- _EXCERPT_
* BEGIN *
I want to format the report file (tab delimited .txt file) such that it looks something like below:
Unique in fdr1 Unique in fdr2
file x file a
file y file b
file z file c
I find this difficult to do because I have to iterate twice (since I have two lists), but there is no way of going back to the previous line in StreamWriter as far as I know. Basically, once I iterate through the first list and fill the first column, how can I fill the second column with the second list?
Can someone help me out with this?
Thanks
If design of the code has to change (i.e. one list instead of two), please let me know
As requested by some user, this is how I was going to do (not working version)
// Write report
using (StreamWriter sw = new StreamWriter(dest_txt.Text + #"\" + "Report.txt"))
{
// Write headers
sw.WriteLine("Unique Entries in Folder1" + "\t" + "Unique Entries in Folder2");
// Write unique entries in fdr1
foreach(string file in fdr1FileList)
{
sw.WriteLine(file + "\t");
}
// Write unique entries in fdr2
foreach (string file in fdr2FileList)
{
sw.WriteLine(file + "\t");
}
sw.Dispose();
}
As requested for my approach for finding unique entries, here's my code snippet
Dictionary<int, bool> fdr1Dict = new Dictionary<int, bool>();
Dictionary<int, bool> fdr2Dict = new Dictionary<int, bool>();
List<string> fdr1FileList = new List<string>();
List<string> fdr2FileList = new List<string>();
string fdr1Path = folder1_txt.Text;
string fdr2Path = folder2_txt.Text;
// File names in the specified directory; path not included
string[] fdr1FileNames = Directory.GetFiles(fdr1Path).Select(Path.GetFileName).ToArray();
string[] fdr2FileNames = Directory.GetFiles(fdr2Path).Select(Path.GetFileName).ToArray();
// Iterate through the first directory, and add GL number to dictionary
for(int i = 0; i < fdr1FileNames.Length; i++)
* END *
- _SUPPLIED INFORMATION_
* BEGIN *
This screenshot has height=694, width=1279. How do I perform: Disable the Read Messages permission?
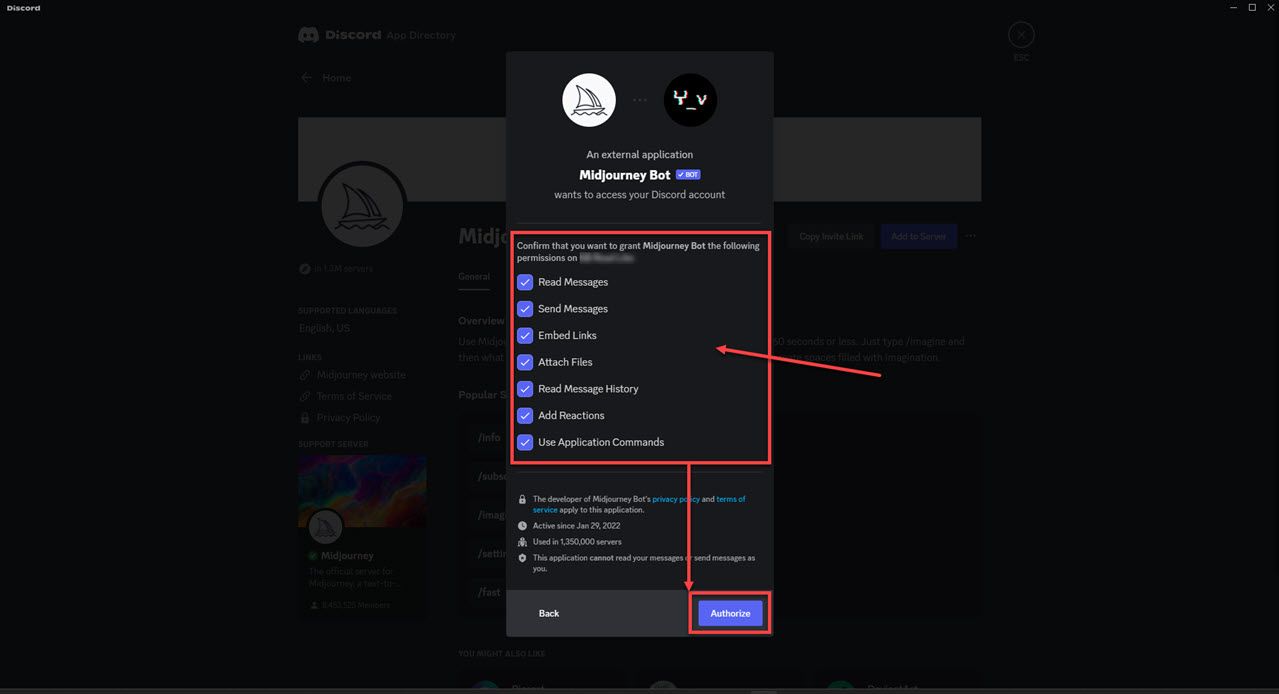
* END *
- _AIM A_
In the post about the tab-delimited report, substitute "TextWriter" for "StreamWriter" and write out the text between "I want to format" and "the second list?", inclusive.
- _AIM B_
In the post about the tab-delimited report, what file name does the code give the report it writes?
- _AIM C_
Carry on the post about the tab-delimited report from where it stops.

- _RESULT A_
I want to format the report file (tab delimited .txt file) such that it looks something like below:
Unique in fdr1 Unique in fdr2
file x file a
file y file b
file z file c
I find this difficult to do because I have to iterate twice (since I have two lists), but there is no way of going back to the previous line in TextWriter as far as I know. Basically, once I iterate through the first list and fill the first column, how can I fill the second column with the second list?

- _RESULT B_
Report.txt

- _RESULT C_
{
// Grabs only the number from the file name
string number = Regex.Match(fdr1FileNames[i], #"\d+").ToString();
int glNumber;
// Make sure it is a number
if(Int32.TryParse(number, out glNumber))
{
fdr1Dict[glNumber] = true;
}
// If number not present, raise exception
else
{
throw new Exception(String.Format("GL Number not found in: {0}", fdr1FileNames[i]));
}
}
// Iterate through the second directory, and add GL number to dictionary
for (int i = 0; i < fdr2FileNames.Length; i++)
{
// Grabs only the number from the file name
string number = Regex.Match(fdr2FileNames[i], #"\d+").ToString();
int glNumber;
// Make sure it is a number
if (Int32.TryParse(number, out glNumber))
{
fdr2Dict[glNumber] = true;
}
// If number not present, raise exception
else
{
throw new Exception(String.Format("GL Number not found in: {0}", fdr2FileNames[i]));
}
}
// Iterate through the first directory, and find files that are unique to it
for (int i = 0; i < fdr1FileNames.Length; i++)
{
int glNumber = Int32.Parse(Regex.Match(fdr1FileNames[i], #"\d+").Value);
// If same file is not present in the second folder add to the list
if(!fdr2Dict[glNumber])
{
fdr1FileList.Add(fdr1FileNames[i]);
}
}
// Iterate through the second directory, and find files that are unique to it
for (int i = 0; i < fdr2FileNames.Length; i++)
{
int glNumber = Int32.Parse(Regex.Match(fdr2FileNames[i], #"\d+").Value);
// If same file is not present in the first folder add to the list
if (!fdr1Dict[glNumber])
{
fdr2FileList.Add(fdr2FileNames[i]);
}
I am a quite confident that this will work as I've tested it:
static void Main(string[] args)
{
var firstDir = #"Path1";
var secondDir = #"Path2";
var firstDirFiles = System.IO.Directory.GetFiles(firstDir);
var secondDirFiles = System.IO.Directory.GetFiles(secondDir);
print2Dirs(firstDirFiles, secondDirFiles);
}
private static void print2Dirs(string[] firstDirFile, string[] secondDirFiles)
{
var maxIndex = Math.Max(firstDirFile.Length, secondDirFiles.Length);
using (StreamWriter streamWriter = new StreamWriter("result.txt"))
{
streamWriter.WriteLine(string.Format("{0,-150}{1,-150}", "Unique in fdr1", "Unique in fdr2"));
for (int i = 0; i < maxIndex; i++)
{
streamWriter.WriteLine(string.Format("{0,-150}{1,-150}",
firstDirFile.Length > i ? firstDirFile[i] : string.Empty,
secondDirFiles.Length > i ? secondDirFiles[i] : string.Empty));
}
}
}
It's a quite simple code but if you need help understanding it just let me know :)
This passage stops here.